Prefect Prado defeated the Mayo and then sent his forces against the remaining rebel Yaquis, defeating on 8 January 1868, the insurgents at San Jose and on January 10, at Bacum. On 13 January, his forces met those of Colonel Bustamante.

These operations were being conducted from Guaymas by the military commander of the region General Garcia Morales who ordered the forces stationed at Alamos to return to the Guaymas military district in order to maintain peace among the Mayo. This proved to be prescient as the Mayo rose up once again before the end of January. On 13 February, they attacked the port of Agiabampo and carried off supplies belonging to local merchants. They were later however defeated by Colonel Prado, Lieutenant Colonel Nazario Moreno, and Commander Alejo Toledo.

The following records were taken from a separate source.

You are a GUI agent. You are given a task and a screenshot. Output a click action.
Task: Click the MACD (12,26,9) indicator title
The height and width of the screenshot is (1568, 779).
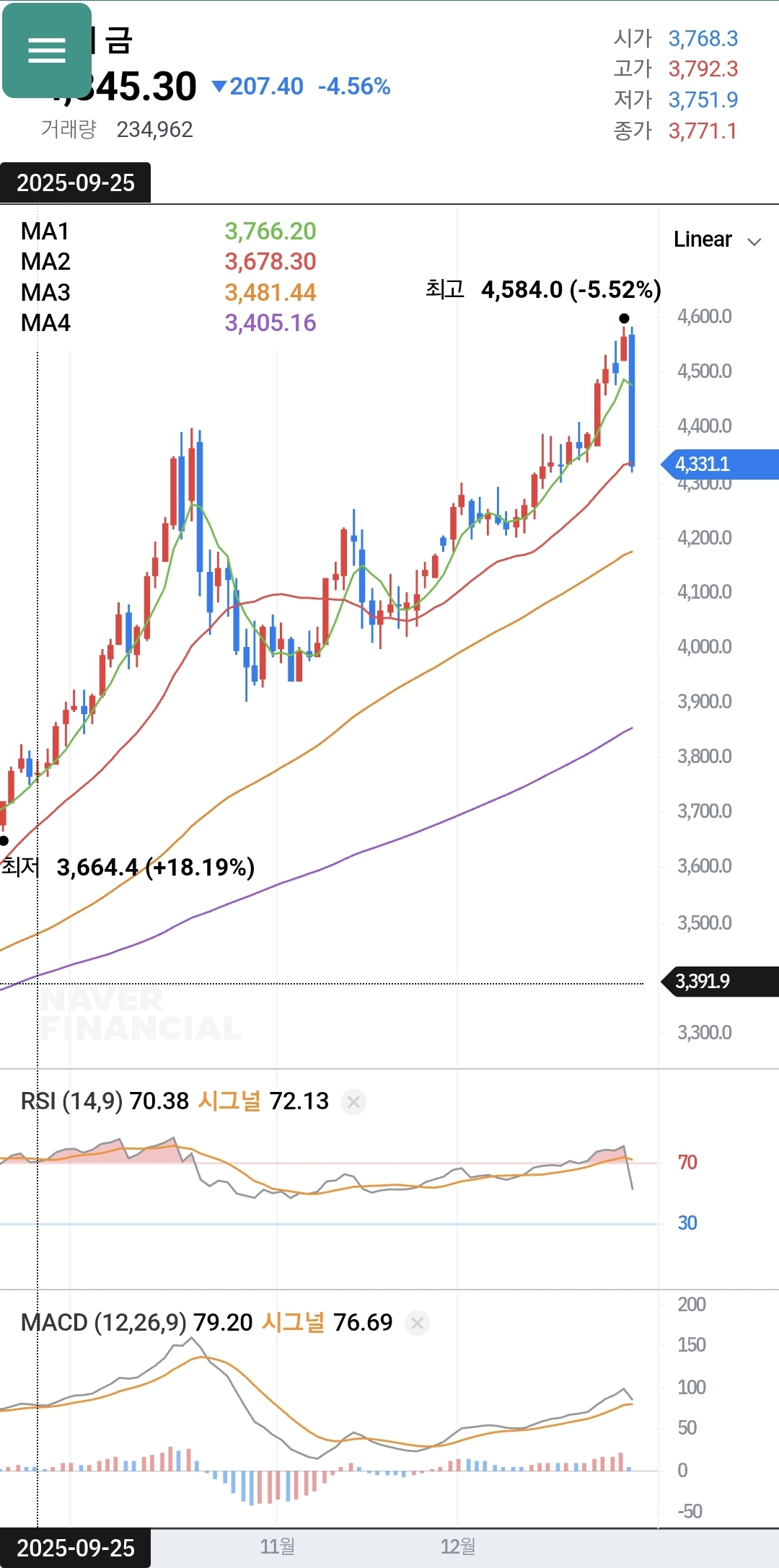103,1323
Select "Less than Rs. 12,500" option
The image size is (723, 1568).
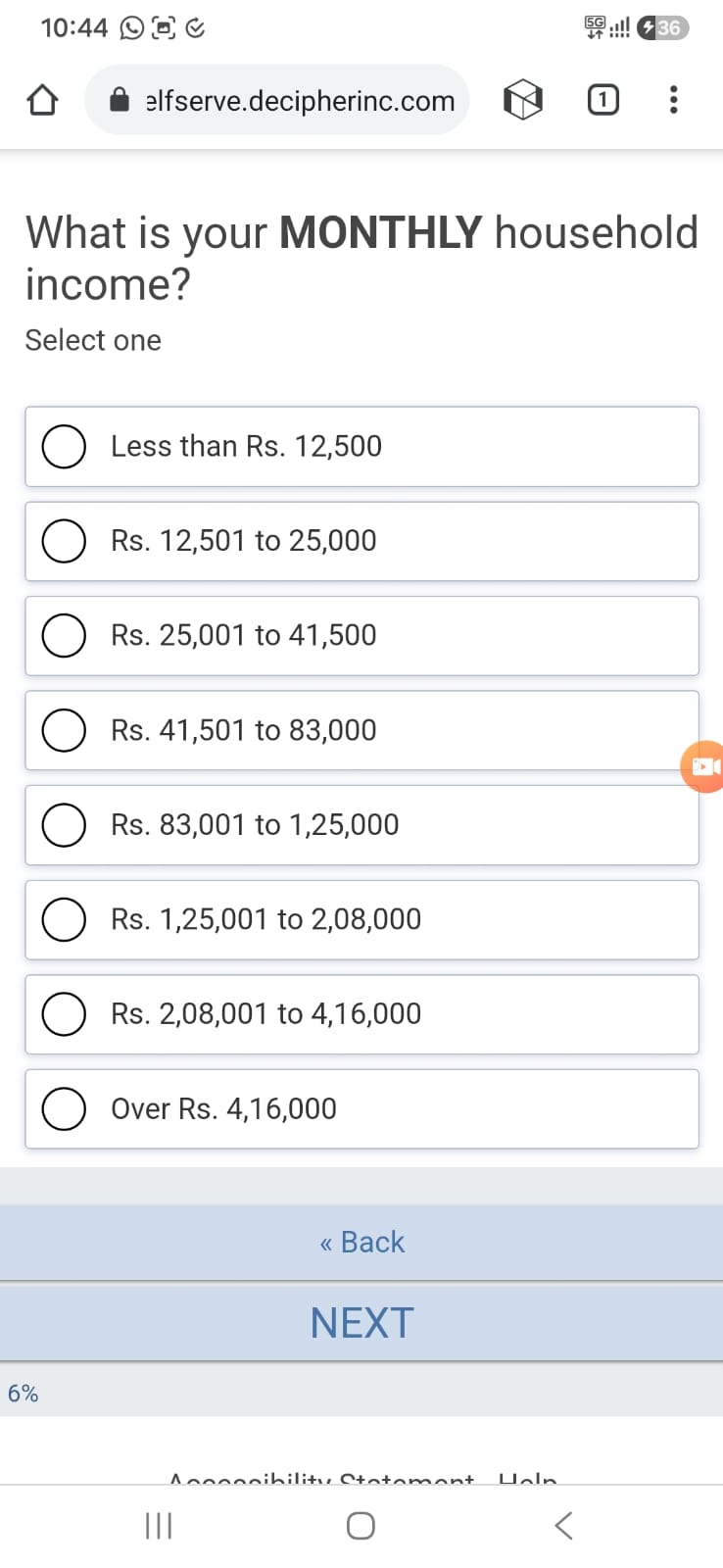click(x=362, y=447)
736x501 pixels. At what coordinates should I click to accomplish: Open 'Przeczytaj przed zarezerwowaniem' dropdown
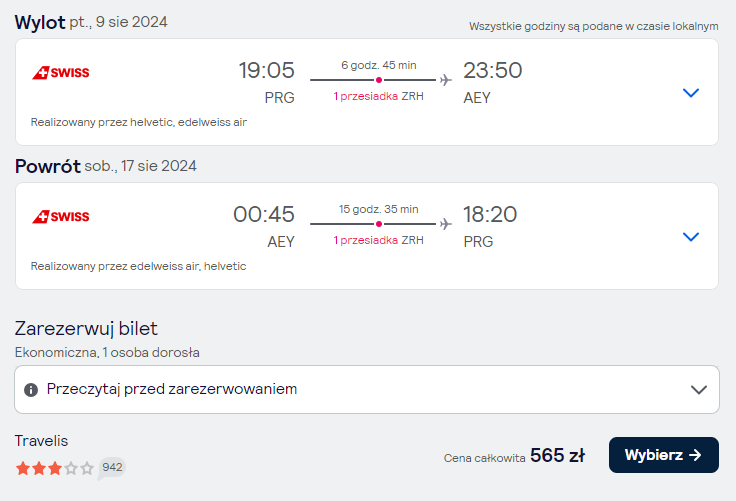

The Yaqui campaigns continued to be active through early 1868. Government forces patrolled the river defeating any Yaqui forces that they were able to reach, obliging Indigenous inhabitants of those parts to seek refuge in the forests. Men were shot by firing squad, women and children were taken into custody and their belongings were seized under the pretext that they had been stolen.

==The Bacum Massacre==
On February 12, a force led by colonel Bustamante defeated near Cócorit a party of Indians, leaving 33 men dead and taking an equal amount of prisoners. Three days later a party of 600 Yaqui including women and children appeared at the same town seeking to surrender, and Colonel Salazar suspecting an act of perfidy took them prisoner, and announced he would release a prisoner for every firearm turned in. After 48 were turned in, Bustamante then released 48 prisoners and with over 400 prisoners remaining marched on February 18 towards the town of Bacum, in whose church he locked up the prisoners including women and children, taking ten of the leaders as hostages and assuring the prisoners that he would have the leaders shot at the least attempt by any of the prisoners to escape. The hostages were shot at half past nine in the evening on the pretext of having detected an escape attempt. The troops then opened fire upon the church. A cannon was placed at the very door, and shrapnel was fired into the church multiple times. The church caught on fire, and seventy Yaqui perished, the rest having escaped amidst the disorder.

The government considered the rebellion to be over by May, 1868, and commander Garcia Morales ordered the remaining troops in the vicinity to retreat in June. The Mayos attacked the town of Etchojoa on 5 July, and 400 Mayos then headed towards Santa Cruz. Lieutenant Colonel Jose Otero left Álamos with a force from the National Guard to combat this new insurrection, which did not end until October when large floods on the Rio Mayo devastated the Indian communities, leaving them unable to wage further warfare.